- [WRITTEN EXERCISE]: Write out the stretch of the notebook passage on splitting and cleaning the datasets from "Needless to say" through "p_cleaning_general.set_params(verbose=verbose)", word for word.
##### PASSAGE SHOWN
If everything went well, (and you re-ran the entire notebook, enabling the feature flags) you should now see the three output files:

In [79]:
if perform_split_once_off():
    for file in [train_file, hyperparam_file, test_file]:
        lines = !wc -l $file
        print(lines[0])
        size = !ls -hl $file
        print(size)
skipping once-off splitting operation

These are the sizes of the generated files (before any cleaning!)

file rows size
dataset/split/train.csv 1756777 1.3G
dataset/split/hyperparam.csv 219598 155M
dataset/split/test.csv 219598 155M

Clean our 3 datasets¶

Now that we have succesfully split our initial data into 3 sets, we will clean them all, so we only have to do this once (saving us time in future reruns of the notebook).

Needless to say that, I suspect, in a real production/professional environment, the steps would be similar, if only slightly more complex and scaled up.

Before we start, let's disable the flag that allowed us to do EDA. We don't need to keep this field for our end to end run. We will extract it from inside the transformer status, like we do with the other 3

In [80]:
# p_cleaning_general.set_params(**{"1_drop_noise__extract_predict_accept__drop": False})
__

During most circumstances, we don't need to see what's going on, but it's good to have an easy way to enable verbose mode from a single toggle (for those rare cases where the data wrangling pipeline goes weird)

In [84]:
verbose = False
p_cleaning_general.set_params(verbose=verbose)
##########
##### PROVIDED RECORDS
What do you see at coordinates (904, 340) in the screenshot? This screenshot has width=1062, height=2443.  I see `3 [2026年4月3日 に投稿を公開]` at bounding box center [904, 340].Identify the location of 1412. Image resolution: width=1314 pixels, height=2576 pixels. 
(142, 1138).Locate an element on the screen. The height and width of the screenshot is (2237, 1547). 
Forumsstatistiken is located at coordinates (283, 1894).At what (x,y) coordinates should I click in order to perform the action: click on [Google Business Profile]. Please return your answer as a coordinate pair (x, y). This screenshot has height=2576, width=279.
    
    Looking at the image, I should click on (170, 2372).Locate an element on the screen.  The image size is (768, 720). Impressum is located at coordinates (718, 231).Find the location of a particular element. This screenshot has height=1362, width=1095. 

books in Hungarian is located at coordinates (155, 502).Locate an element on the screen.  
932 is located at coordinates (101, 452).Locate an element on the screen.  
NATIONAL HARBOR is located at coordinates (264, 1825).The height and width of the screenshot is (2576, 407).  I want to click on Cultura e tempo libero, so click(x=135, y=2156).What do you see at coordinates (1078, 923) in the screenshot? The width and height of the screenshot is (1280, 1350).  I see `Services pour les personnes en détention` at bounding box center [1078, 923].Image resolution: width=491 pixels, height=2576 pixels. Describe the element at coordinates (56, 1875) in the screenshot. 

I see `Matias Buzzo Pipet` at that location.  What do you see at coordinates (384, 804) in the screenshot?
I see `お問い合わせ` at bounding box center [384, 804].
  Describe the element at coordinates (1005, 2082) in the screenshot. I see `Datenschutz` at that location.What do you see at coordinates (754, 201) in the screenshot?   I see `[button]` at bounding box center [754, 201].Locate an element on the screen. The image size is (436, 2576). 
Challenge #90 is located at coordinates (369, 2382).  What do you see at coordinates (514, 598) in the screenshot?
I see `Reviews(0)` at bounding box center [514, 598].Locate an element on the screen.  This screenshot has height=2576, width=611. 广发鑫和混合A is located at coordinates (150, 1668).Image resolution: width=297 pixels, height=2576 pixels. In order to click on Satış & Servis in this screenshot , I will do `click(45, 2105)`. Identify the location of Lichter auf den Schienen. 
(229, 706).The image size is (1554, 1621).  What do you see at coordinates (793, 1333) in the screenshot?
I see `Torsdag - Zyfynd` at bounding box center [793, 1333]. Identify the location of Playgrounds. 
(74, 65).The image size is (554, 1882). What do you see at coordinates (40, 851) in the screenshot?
##########
- [FINAL ANSWER]:
Needless to say that, I suspect, in a real production/professional environment, the steps would be similar, if only slightly more complex and scaled up.

Before we start, let's disable the flag that allowed us to do EDA. We don't need to keep this field for our end to end run. We will extract it from inside the transformer status, like we do with the other 3

In [80]:
# p_cleaning_general.set_params(**{"1_drop_noise__extract_predict_accept__drop": False})
__

During most circumstances, we don't need to see what's going on, but it's good to have an easy way to enable verbose mode from a single toggle (for those rare cases where the data wrangling pipeline goes weird)

In [84]:
verbose = False
p_cleaning_general.set_params(verbose=verbose)